Down and Derby isn’t a race to the bottom, but it won’t win any prizes.

By KRISTIAN LIN

First of all, Down and Derby has a lousy pun in its title. It’s almost as bad as some of the headlines I’ve written for movie reviews past. Worse, it’s a low-budget kids’ movie about a “soapbox derby,” made by a no-name filmmaker whose résumé includes Clubhouse Detectives in Search of a Lost Princess. You have every reason to find this a horrifying prospect. The thing is, it isn’t really that bad. It’s not good, but I have worse times at kids’ movies at least once a month.
The film’s about Phil (Greg Germann), an advertising guy who’s spent his life in the shadow of Ace Montana (Marc Raymond), who always bested Phil academically and athletically in school and now is besting him financially. “What the hell kind of a name is Ace Montana, anyway?” asks Phil, and this touch of self-awareness on the movie’s part is welcome — Ace’s full name turns out to be suitably embarrassing. Phil’s and Ace’s sons both belong to the same Boy Scout troop, which this year is holding the Pinewood Derby, challenging the kids to carve cars out of blocks of wood and race them down a sloped wooden track. This sends all the Scouts’ fathers insane with competitiveness, and Phil turns out to be one of the worst offenders. Building his own track in the bedroom and spending late hours obsessing over aerodynamics, paint chips, and test run times, he eventually drives his wife (Lauren Holly) out of the house and almost loses his job in his quest to finally beat Ace at something.
What’s good about this film? Well, there’s Germann, who’s always at his best playing guys who don’t see how badly they’re behaving. The film is mercifully light on any kind of moralizing; Phil’s son and his friends don’t mope about being shunted off to one side. Instead, they figure out that their dads will give them money for pizza and movies just to be left alone with the models. (By the film’s end, the kids are rolling in cash.) And writer-director Eric Hendershot’s jokes score more often than the ones in these movies usually do.

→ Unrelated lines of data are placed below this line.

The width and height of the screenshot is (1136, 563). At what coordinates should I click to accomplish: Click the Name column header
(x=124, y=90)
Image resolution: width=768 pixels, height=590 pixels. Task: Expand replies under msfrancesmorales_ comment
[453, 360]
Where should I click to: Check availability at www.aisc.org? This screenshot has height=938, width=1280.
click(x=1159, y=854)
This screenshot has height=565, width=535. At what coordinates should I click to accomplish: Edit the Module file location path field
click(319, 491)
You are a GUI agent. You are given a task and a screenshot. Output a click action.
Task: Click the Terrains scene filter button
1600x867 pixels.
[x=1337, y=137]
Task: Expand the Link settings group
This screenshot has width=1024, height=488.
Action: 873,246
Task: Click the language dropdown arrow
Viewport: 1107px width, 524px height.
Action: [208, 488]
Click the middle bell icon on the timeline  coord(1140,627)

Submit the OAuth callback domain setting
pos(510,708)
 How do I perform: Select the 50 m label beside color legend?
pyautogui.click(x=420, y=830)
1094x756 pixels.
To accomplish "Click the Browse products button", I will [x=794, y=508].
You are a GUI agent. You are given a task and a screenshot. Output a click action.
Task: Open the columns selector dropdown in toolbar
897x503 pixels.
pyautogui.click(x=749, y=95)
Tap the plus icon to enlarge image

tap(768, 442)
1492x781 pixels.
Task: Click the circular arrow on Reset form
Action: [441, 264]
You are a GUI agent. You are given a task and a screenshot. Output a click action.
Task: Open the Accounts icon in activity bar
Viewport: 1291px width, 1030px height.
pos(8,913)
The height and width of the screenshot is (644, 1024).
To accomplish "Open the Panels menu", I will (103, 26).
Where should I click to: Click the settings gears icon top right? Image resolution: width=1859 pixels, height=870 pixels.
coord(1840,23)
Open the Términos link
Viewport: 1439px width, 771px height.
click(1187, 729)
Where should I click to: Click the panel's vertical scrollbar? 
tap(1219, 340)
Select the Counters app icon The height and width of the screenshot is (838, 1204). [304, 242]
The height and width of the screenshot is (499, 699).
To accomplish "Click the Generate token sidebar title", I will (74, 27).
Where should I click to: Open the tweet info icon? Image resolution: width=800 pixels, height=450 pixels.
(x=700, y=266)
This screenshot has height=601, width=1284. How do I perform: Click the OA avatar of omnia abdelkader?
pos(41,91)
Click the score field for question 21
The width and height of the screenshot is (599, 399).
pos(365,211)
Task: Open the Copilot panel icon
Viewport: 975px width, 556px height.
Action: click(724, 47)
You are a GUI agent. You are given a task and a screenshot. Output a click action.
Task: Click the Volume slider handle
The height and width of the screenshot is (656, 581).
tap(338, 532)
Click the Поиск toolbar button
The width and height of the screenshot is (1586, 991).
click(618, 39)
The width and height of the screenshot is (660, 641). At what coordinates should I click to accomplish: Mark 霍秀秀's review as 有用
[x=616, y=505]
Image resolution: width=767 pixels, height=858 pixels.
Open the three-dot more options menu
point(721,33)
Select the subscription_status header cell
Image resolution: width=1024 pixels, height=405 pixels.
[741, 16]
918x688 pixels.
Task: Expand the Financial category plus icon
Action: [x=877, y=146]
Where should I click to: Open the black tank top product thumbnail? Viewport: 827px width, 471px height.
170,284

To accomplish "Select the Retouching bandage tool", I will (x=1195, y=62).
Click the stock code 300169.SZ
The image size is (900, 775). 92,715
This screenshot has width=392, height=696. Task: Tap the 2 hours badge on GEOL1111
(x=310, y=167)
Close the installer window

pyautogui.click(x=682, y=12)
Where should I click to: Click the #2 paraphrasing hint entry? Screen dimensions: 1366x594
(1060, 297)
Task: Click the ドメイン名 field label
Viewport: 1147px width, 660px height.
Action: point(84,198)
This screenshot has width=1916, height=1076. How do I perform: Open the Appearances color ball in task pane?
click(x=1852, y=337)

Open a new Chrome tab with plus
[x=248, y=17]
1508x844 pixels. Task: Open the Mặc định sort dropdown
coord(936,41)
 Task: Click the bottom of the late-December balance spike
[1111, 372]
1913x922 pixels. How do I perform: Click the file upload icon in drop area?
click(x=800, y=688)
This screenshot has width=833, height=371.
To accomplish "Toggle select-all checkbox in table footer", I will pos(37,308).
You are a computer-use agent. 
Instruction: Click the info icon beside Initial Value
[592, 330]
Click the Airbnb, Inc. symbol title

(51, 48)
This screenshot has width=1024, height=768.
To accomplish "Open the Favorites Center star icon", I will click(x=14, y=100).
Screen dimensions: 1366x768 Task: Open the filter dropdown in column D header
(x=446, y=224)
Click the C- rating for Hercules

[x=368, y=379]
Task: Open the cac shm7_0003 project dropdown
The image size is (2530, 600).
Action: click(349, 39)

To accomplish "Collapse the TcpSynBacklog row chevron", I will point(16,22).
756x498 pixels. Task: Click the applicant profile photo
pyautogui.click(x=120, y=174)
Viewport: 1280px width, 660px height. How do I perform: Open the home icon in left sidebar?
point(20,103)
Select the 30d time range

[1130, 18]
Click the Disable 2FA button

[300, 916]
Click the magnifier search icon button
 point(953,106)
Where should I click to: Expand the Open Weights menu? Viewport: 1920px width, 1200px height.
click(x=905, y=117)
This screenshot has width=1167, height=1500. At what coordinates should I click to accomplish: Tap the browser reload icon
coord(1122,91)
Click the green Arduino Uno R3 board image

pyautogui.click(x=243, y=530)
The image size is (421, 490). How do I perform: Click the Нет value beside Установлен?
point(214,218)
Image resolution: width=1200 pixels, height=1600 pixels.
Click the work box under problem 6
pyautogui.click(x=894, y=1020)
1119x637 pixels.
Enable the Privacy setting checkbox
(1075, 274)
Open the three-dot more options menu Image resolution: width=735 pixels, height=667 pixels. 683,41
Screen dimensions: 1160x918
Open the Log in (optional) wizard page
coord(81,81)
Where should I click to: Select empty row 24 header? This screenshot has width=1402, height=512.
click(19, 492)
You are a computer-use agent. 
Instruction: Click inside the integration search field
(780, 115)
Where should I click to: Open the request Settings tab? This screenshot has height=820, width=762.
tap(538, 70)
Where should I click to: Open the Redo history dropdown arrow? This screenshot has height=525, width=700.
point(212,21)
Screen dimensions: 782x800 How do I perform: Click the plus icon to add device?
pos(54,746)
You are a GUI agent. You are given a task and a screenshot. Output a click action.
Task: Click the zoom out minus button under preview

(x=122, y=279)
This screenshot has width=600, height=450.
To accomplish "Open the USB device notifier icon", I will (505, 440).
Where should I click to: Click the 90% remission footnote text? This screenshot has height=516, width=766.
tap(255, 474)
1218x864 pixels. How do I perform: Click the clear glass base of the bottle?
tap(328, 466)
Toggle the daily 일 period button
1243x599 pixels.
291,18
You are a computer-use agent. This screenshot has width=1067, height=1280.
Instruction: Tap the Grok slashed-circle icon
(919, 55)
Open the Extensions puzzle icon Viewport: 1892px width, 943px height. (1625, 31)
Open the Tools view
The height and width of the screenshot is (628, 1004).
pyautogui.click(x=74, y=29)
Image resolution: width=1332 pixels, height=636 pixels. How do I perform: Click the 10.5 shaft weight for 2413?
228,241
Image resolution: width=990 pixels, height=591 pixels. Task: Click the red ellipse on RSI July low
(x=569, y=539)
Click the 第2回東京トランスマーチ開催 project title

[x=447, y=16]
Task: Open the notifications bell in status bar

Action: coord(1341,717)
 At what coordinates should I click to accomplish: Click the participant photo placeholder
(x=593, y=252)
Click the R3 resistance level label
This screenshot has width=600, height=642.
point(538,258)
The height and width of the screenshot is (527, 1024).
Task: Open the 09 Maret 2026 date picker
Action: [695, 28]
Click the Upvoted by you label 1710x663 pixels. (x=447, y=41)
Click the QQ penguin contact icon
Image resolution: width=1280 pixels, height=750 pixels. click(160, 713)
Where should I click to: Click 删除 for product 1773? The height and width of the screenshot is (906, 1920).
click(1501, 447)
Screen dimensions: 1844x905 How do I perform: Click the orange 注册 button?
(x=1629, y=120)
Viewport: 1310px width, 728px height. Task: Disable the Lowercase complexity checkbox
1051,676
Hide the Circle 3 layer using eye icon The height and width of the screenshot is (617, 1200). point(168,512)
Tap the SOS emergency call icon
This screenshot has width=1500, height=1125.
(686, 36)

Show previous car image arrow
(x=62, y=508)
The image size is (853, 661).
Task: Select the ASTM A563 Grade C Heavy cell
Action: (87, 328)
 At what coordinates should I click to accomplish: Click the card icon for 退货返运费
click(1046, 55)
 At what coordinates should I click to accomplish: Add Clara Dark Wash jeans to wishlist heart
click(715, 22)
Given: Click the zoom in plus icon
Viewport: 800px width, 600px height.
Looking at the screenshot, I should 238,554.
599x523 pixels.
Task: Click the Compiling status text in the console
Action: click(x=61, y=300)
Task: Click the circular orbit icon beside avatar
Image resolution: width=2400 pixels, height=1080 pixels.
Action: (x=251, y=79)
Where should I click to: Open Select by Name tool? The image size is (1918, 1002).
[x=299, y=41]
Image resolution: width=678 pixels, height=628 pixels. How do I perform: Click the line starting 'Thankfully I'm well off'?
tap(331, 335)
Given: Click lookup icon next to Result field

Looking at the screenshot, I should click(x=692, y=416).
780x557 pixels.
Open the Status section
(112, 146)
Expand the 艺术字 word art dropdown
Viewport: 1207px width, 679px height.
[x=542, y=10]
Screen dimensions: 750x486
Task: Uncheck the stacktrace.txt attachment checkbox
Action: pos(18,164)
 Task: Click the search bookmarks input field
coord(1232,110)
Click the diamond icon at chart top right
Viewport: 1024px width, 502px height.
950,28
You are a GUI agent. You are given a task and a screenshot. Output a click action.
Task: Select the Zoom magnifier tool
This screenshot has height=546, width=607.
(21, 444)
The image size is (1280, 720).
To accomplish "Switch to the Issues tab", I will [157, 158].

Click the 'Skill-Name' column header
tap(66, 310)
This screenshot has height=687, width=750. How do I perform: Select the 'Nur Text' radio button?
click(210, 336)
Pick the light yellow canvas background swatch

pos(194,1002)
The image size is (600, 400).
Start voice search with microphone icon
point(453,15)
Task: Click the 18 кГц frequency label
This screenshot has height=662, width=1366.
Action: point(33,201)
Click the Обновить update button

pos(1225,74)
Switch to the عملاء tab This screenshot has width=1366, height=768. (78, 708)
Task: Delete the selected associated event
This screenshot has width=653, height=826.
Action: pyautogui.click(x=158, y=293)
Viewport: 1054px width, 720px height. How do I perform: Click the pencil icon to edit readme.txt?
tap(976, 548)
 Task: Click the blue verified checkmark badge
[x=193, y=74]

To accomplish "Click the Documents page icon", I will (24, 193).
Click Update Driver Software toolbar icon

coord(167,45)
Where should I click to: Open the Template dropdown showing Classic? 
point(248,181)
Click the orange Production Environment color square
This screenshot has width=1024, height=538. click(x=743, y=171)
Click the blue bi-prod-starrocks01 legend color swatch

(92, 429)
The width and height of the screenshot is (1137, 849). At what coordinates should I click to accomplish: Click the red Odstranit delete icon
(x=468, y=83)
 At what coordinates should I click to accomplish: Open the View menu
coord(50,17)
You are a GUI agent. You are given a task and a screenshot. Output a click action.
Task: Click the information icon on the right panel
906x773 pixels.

Unfortunately, all that’s not quite enough to overcome the weight of Holly’s bad performance and a number of tedious farcical sequences like the one in which Phil breaks into Ace’s house to spy on his work, only to have the family return unexpectedly, forcing him to dodge the Montanas on his way out. Hendershot needed to go over the top and satirize the ways in which suburban neighbors can get sucked into a cycle of one-upmanship. This movie, though, never threatens to transcend its roots as a cozy little family picture. Down and Derby is definitely better than other movies of its kind, without ever being truly memorable.